Curiosidades

‘La Roja’, la cerveza hecha por exguerrilleros colombianos «que sabe a paz»

En un país con años de décadas de conflicto armado, un grupo de ex miembros de las FARC empezó a preparar cerveza en sus antiguas «ollas de guerra» para «apostar a la esperanza».

Aunque en el imaginario americano se ha instalado la figura de la pipa de paz como símbolo del diálogo, un grupo de excombatientes colombianos elabora con sus propias manos una propuesta diferente para sellar el cese de la confrontación: una cerveza «que sabe a paz».

Carlos Alberto Grajales, gerente de la cerveza artesanal ‘La Roja’, es un exguerrillero reincorporado que formó parte de las filas de las extintas Fuerzas Armadas Revolucionarias de Colombia (FARC) desde principios de la década de los noventa hasta la firma de los acuerdos de paz con el Estado colombiano, que se iniciaron hace cuatro años.

‘La Roja’ comenzó con una producción modesta de 60 litros, en el Espacio Territorial de Capacitación y Reincorporación (ETCR) Antonio Nariño, en Icononzo, en el Tolima (centro-oeste), y hoy es una asociación compuesta por 24 personas, de las cuales 22 son reincorporadas, y tiene una planta en Bogotá que produce 5.000 litros cada 25 días.

Si se habla de sus características, ‘La Roja’ es un tipo de cerveza Ale, con un grado alto de amargor, con sabor muy marcado a cebada tostada, de color rojo y con 5,5 grados de alcohol.

No todo el gusto de esta bebida depende de sus ingredientes, pues la historia colombiana en los últimos cincuenta años ha hecho que su solera sea particular.

«Es una cerveza que sabe a paz, a la construcción de un país distinto. Nosotros lo intentamos a través de la confrontación armada y no fue posible.

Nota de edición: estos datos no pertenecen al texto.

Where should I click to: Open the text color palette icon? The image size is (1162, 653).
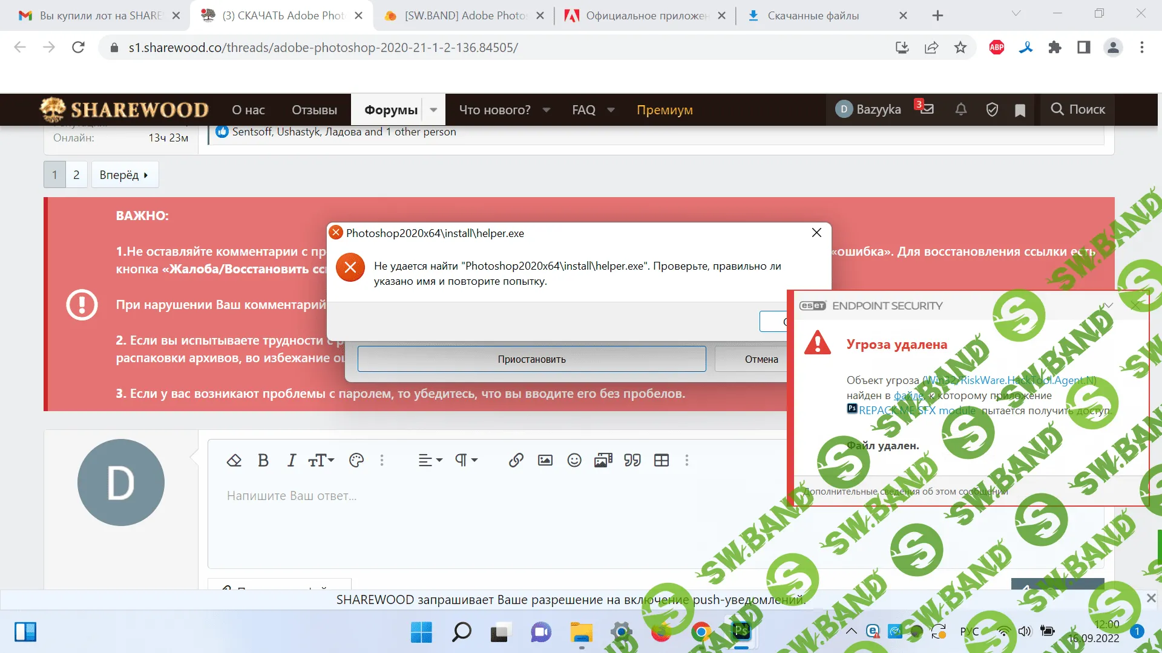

Creemos que este tipo de proyectos muestra que hay una alternativa distinta al capitalismo», afirma Grajales al tratar de definirla.

Sin embargo, el tono amargo también está presente: «Es la historia a veces lúgubre, triste y penosa que trae ‘La Roja’ atrás». Grajales destaca que con este proyecto productivo los excombatientes «apuestan a la esperanza» y evitan caer en el escepticismo frente a las dificultades «de un Gobierno que pretende acabar y destruir los acuerdos».

Para este exmiembro de las FARC, esta cerveza «es un compromiso» y la búsqueda de «otra posibilidad» diferente a la lucha armada que estuvo «53 años intentando llegar al poder pero no pudo». «Es otra forma de hacer el trabajo que hacemos desde hace muchos años: buscar transformar este sistema injusto», explica.

Su nacimiento no fue un «soplar y hacer botellas». Llegar hasta la creación de este líquido espumoso supuso una serie de ensayos y errores con otros emprendimientos previos que se desdibujaron en el camino.

Según lo estipulado en los acuerdos de paz, la reincorporación de los exguerrilleros supone, entre otras cosas, la realización de actividades productivas sostenibles que hagan posible el desarrollo de ese proceso. Para ello, el Estado colombiano debería garantizar el aporte de ocho millones de pesos (unos 2.000 dólares) como apoyo económico para iniciar los proyectos.

A pesar de lo paradójico que resulte, fue precisamente el incumplimiento del punto de la reincorporación por parte del Gobierno el que hizo que quienes hoy desarrollan ‘La Roja’ buscaran alternativas de negocio para autofinanciarse. «Necesitábamos una iniciativa que nos permitiera la sostenibilidad de los reincorporados pero también el apoyo al trabajo social que desarrollamos», afirma Grajales.

En un inicio intentaron con mercados campesinos pero no funcionó «por falta de condiciones y de recursos»; luego comenzaron con el proyecto de la cerveza tras las visitas de Wally Broderick, un ingeniero forestal colombiano de origen irlandés, amigo de Grajales, al ETCR Antonio Nariño. «Es un cervecero artesanal y comenzó a decirnos que había una posibilidad de crecer con esa iniciativa y así hicimos un curso con él», narra.